Gold, a staple of the Indian upper class is a commodity like no other in the Indian retail market. Even in recession, buying and selling gold has continued across the length and breadth of India and there is no evidence which suggests this won’t continue. To serve this passion and dedication which Indians carry towards gold, the government has presented the people with Gold ETFs. A Gold Exchange Traded Fund (ETF) is an investment fund which invests money in gold bullion and gold producing firms by trading their Gold ETF units on the stock exchange, just like one may trade stocks.
Since Gold ETF units in India can be bought through open-ended mutual funds, money collected through trading of the Gold ETF units is usually invested further in gold only. Experts believe that returns from the gold ETF units are close to the earnings one might make through buying and selling of physical gold.
With Gold ETF units you are investing in gold listed at a specific index of a particular stock exchange. The Gold Exchange traded fund on the stock exchange, which are selling you the gold ETF units, are passively managed funds and through them you are, in a way, investing in a portfolio which contains multitude of companies. Through Gold Exchange Traded Funds you can invest in Gold price Exchange Traded Funds and Gold stock Exchange Traded Funds. Gold stock ETFs are associated with companies whose business is gold mining and other related activities and Gold price ETFs let you invest in companies which deal in Gold price index.
Benefits of trading with Gold ETFs
Trading with Gold Exchange Traded Funds and buying and selling their ETF units have many advantages when compared to buying and selling physical gold. Read on below for the benefits which they offer:
- You won’t have to give any making charges when buying gold ETF units. This doesn’t hold true for physical gold jewellery, coins, bars and other such material things.
- Gold ETF units issued to you are linked to your credentials (KYCs) and so you need not worry about them being stolen unlike physical gold which you need to keep in a bank locker and then pay the locker fees to the bank too. Also, with Gold ETF units, you need not worry about the purity of gold which you will have to confirm through a hallmark when buying physical gold.
- You can easily sell your gold ETF units whenever you want however selling off your physical gold is a tedious process which requires you to visit a trusted jeweller’s shop where you need to get all the weighing done and then negotiate with the jeweller to finalize the sale process. It is known that the jeweller/buyer will never give you the true value of the physical gold and will deduct a minimal amount when you resell them your gold however this is not the case with Gold ETF units.
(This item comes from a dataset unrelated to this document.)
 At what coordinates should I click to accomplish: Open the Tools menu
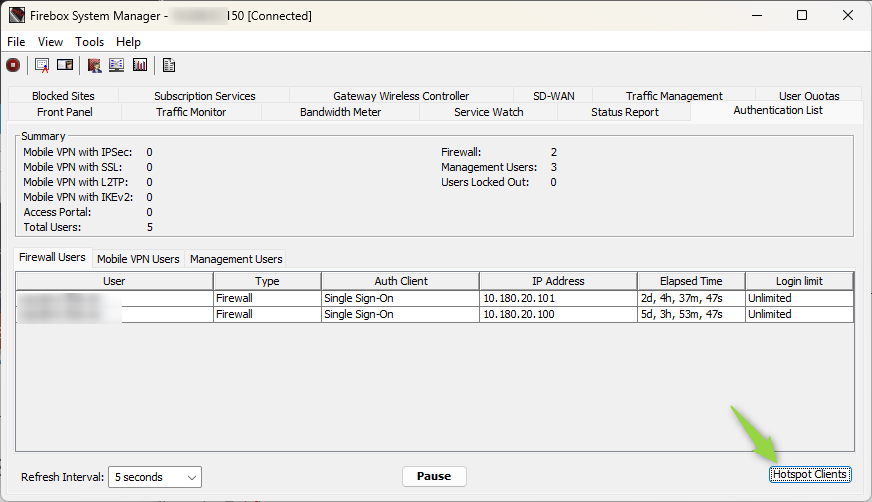click(89, 42)
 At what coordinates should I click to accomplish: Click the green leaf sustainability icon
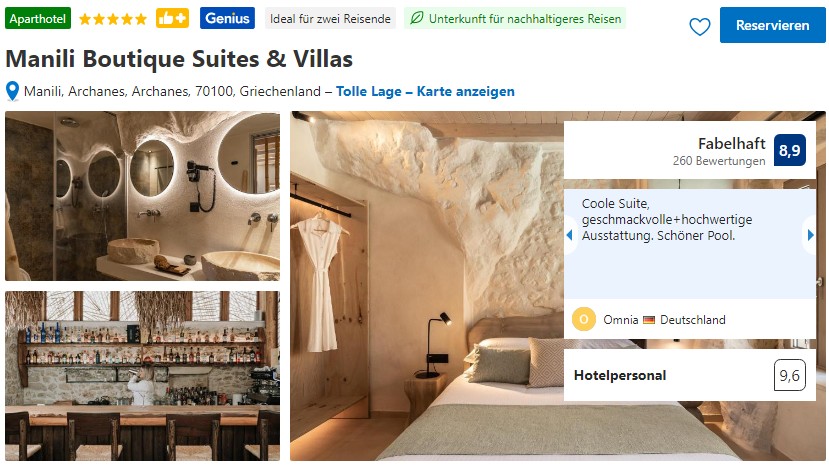click(x=417, y=18)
- Currently the Indian economy is gaining up on the world market. As the Rupee’s position in the market rises and the Dollar position weakens, the value of the Gold ETF you own will rise.
- With Gold ETFs, you will have greater liquidity compared to the liquidity which physical gold gives you. Purchase and resale of Gold ETFs is pretty easy. Gold ETFs are an investment instrument for all kinds of tenures, whether, short term, medium term or long term.
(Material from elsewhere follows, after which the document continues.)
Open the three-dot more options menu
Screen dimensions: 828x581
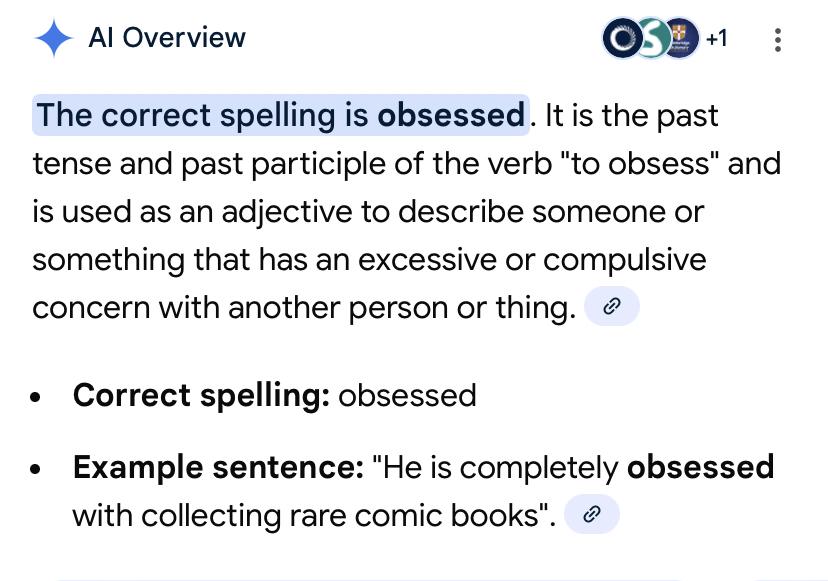(x=778, y=40)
- Physical Gold’s price varies at each jeweller’s shop. However, that is not the case with Gold ETFs. The price is same wherever you look.
- Gold ETFs are more tax efficient than physical gold. They are also available in small denominations. When out to buy physical gold, you cannot ask for one gram of gold and in any case, whatever physical gold you buy you will be liable to pay making charges however one Gold ETF unit is equivalent to one gram of gold. No worries about price variation, quality, purity, weight and units of purchase.
- Gold ETFs are accepted as collateral for loans.
There can be some downsides to buying Gold ETF units too. These include:
- If you have set your mind on buying a piece of gold jewellery or gold coin, then buying Gold ETF units won’t solve the purpose. An ETF unit may be a replacement of the physical gold’s value but it isn’t a replacement of its beauty.
- Gold ETF units can only be redeemed in cash and not gold. Also, while holding Gold ETF unit is safer compared to physical gold but to trade them you will have to open a Demat (dematerialised) account and pay the account’s annual maintenance too.
- Also you need to check the performance of the gold ETF unit before investing. This is not the case when you go to buy physical gold.
Please also note that the tax methodology followed for Gold ETF units is similar to that of debt funds. Both short term and long term capital gains tax are applicable on Gold ETF units. If you sell your ETF units before 3 years of holding and earn a profit, that profit will be treated as a ‘capital gain’ and your ‘Income From Other Sources’ and will be added in your yearly income for tax calculation purposes. Additionally, if you sell your ETF units after holding them for 3 years then the profit you make on that sale will be charged at 20% with indexation benefits. However, you can save taxes on these capital gains too by considering investment under section 54 and 54EC. Conclusively, Gold ETFs are easier to procure and deposit securely when compared to physical gold and they should definitely be a part of an investor’s portfolio owing to their aforementioned advantages.